Bom Comportamento

Something happened. I don’t know exactly what.

Direção: Benny e Josh Safdie

Roteiro: Josh Safdie e Ronald Bronstein

Elenco: Robert Pattinson, Benny Safdie, Jennifer Jason Leigh, Barkhad Abdi, Taliah Webster, Necro, Peter Verby,  Saida Mansoor, Gladys Mathon, Rose Gregorio, Hirakish Ranasaki, Maynard Nicholl

Good Time, EUA, 2017, Drama, 101 minutos

Sinopse: O plano de Constantine Nikas (Robert Pattinson) era assaltar um banco e descolar uma boa quantia em dinheiro, mas nada sai como o planejado e seu irmão mais novo acaba sendo preso. Decidido a resgatá-lo, Constantine embarca em uma perigosa corrida contra o relógio, e onde ele mesmo é o próximo alvo da polícia. (Adoro Cinema)

Desde que estreou mundialmente na competição do Festival de Cannes deste ano, Bom Comportamento tem transformado a carreira do jovem Robert Pattinson, que, antes execrado (com toda razão) por seu desempenho apático e inexpressivo na saga Crepúsculo e em filmes como Água Para ElefantesPoucas CinzasBel Ami – O Sedutor, agora, de repente, desponta como um ator promissor (ele fez Cosmópolis, com David Cronenberg, onde também era elogiado, mas, ali sua palidez servia aos propósitos do personagem, o que não lhe dava muitos méritos). Entretanto, Pattinson, que realmente está revigorado em Bom Comportamento, é apenas a porta de entrada para que sejam descobertas todas as outras qualidades desse filme que é um entretenimento consistente, mas que, como todo bom filme de ação, ultrapassa a linha de perseguições, assaltos ou sequestros para narrar uma jornada emocional.

Sem precisar de discursos prontos, Bom Comportamento é desolador ao evocar destinos que, à parte o que se faça pelo caminho, já parecem traçados desde a maternidade: Connie (Pattinson) faz tudo com a maior das boas intenções em relação ao irmão mais novo, mas os resultados são sempre catastróficos, seja por suas escolhas atrapalhadas e impulsivas ou simplesmente pelo azar do próprio acaso. Prático, mas ansioso e tempestuoso, o protagonista vive, em menos de 24 horas, uma jornada onde parece não haver luz ao final do túnel. Tudo o que Connie executa de forma inegavelmente torta é para tentar mudar ou ao menos amenizar uma história que sempre lhe foi imposta – e, se não for por ele, que seja então para o irmão, que já sofre tanto no mundo com suas próprias limitações (ao que tudo indica, ele sofre de algum nível de surdez, além de problemas mentais, o que não é muito bem explicado pela trama).

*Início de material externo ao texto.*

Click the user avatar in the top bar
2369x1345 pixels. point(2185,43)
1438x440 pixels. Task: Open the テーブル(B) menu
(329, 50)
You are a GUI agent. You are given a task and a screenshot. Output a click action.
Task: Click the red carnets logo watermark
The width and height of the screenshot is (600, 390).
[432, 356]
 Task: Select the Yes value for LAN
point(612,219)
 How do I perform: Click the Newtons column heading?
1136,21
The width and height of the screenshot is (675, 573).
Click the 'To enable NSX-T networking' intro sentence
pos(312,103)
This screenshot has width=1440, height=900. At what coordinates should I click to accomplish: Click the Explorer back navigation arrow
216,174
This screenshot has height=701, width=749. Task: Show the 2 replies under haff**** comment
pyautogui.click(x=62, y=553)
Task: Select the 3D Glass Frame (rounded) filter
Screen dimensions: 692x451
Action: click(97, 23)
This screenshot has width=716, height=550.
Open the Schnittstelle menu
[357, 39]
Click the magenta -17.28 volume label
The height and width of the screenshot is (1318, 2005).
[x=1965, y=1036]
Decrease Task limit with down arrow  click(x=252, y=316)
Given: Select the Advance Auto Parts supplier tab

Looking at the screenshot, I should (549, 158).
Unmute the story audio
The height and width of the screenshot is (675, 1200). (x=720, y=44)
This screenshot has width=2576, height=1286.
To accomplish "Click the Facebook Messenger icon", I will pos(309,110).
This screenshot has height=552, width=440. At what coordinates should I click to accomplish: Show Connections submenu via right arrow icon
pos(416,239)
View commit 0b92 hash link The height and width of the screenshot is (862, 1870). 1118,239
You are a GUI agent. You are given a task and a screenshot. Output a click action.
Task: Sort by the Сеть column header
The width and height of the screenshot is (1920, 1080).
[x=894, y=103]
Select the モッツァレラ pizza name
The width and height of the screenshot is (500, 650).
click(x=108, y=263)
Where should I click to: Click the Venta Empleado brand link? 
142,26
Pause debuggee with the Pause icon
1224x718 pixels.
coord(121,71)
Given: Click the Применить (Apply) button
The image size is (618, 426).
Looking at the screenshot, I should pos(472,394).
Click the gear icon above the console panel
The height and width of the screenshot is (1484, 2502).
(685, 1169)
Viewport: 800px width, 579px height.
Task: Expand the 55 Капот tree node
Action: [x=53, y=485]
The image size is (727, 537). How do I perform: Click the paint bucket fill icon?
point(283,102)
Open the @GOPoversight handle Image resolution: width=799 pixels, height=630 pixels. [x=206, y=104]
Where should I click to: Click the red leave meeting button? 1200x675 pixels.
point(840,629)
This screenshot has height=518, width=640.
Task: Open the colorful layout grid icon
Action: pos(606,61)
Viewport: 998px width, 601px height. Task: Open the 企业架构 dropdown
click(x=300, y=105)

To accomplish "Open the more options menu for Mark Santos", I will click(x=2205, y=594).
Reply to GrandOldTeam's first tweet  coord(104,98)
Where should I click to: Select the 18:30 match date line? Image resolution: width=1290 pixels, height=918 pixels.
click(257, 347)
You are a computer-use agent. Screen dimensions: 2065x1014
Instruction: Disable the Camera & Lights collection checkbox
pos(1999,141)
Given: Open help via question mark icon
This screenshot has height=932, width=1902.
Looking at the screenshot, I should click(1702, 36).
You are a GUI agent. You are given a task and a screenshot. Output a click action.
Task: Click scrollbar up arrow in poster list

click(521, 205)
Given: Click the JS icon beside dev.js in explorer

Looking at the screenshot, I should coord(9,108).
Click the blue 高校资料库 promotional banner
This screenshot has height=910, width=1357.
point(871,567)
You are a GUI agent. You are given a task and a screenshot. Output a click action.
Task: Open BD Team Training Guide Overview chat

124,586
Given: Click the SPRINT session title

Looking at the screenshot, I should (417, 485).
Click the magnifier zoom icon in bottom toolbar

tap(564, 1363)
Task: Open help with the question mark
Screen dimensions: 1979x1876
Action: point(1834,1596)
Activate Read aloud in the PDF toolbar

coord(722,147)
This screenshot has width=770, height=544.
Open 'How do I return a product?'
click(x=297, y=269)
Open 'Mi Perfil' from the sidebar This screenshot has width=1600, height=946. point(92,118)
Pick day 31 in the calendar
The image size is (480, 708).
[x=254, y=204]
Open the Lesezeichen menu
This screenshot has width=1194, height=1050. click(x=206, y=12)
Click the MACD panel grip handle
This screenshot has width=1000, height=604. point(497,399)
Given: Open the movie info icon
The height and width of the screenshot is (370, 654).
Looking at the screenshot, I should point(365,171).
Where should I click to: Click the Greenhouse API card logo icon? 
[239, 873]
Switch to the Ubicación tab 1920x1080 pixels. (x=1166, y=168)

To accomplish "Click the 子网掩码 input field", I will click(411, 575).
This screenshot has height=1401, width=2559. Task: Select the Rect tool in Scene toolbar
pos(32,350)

Para cada momento em que Connie parece ter finalmente acertado algum plano em uma busca desenfreada, há sempre consequências que tornarão sua trajetória novamente problemática, o que desenvolve uma dinâmica eficiente para que o longa se torne devidamente desgastante (e, nesse caso, o adjetivo ganha conotação positivo). E não é só pela estrutura da história, contada de forma crua e quase rústica, que Bom Comportamento desperta sentimentos incômodos: o estilo de direção dos irmãos Benny e Josh Safdie amplia a claustrofobia emocional com cenas filmadas basicamente em ambientes pequenos, escuros, e fechados. Até mesmo sequências de ação decisivas se configuram dessa forma, como a que conta com a participação de Barkhad Abdi em um parque de diversões desligado à noite e a de uma negociação envolvendo uma garrafa de ácido e um nervoso pitbull.

Com ritmo exemplar, Bom Comportamento é um filme elétrico, que, por vezes, causa mal estar ao não dar alento para um protagonista que está sempre em estado de alerta. E Robert Pattinson mergulha na proposta sem qualquer tipo de vaidade e com toda a segurança do mundo, sem mostrar qualquer hesitação ou limitação como em todas as obras anteriores de sua filmografia. Ainda que Bom Comportamento não seja um filme necessariamente de interpretação, é importante que o protagonista tenha presença em cena, o que definitivamente é o caso aqui. Pattinson é parte de tantos outros méritos que merecem ser descobertos e que minimizam as soluções eventualmente fáceis do roteiro, às vezes simplista demais ao abreviar situações com acasos um tanto impossíveis e que até exigem uma dose boa vontade do espectador (os policiais descuidados, as pessoas certas nos momentos certos, os golpes devidamente certeiros em situações de desespero). Mais do que continuar nessa batida de atuação, se Pattinson continuar optando por projetos assim, é de se esperar mesmo um futuro muito interessante para a sua carreira. Tomara que ele tenha aprendido com a colega Kristen Stewart.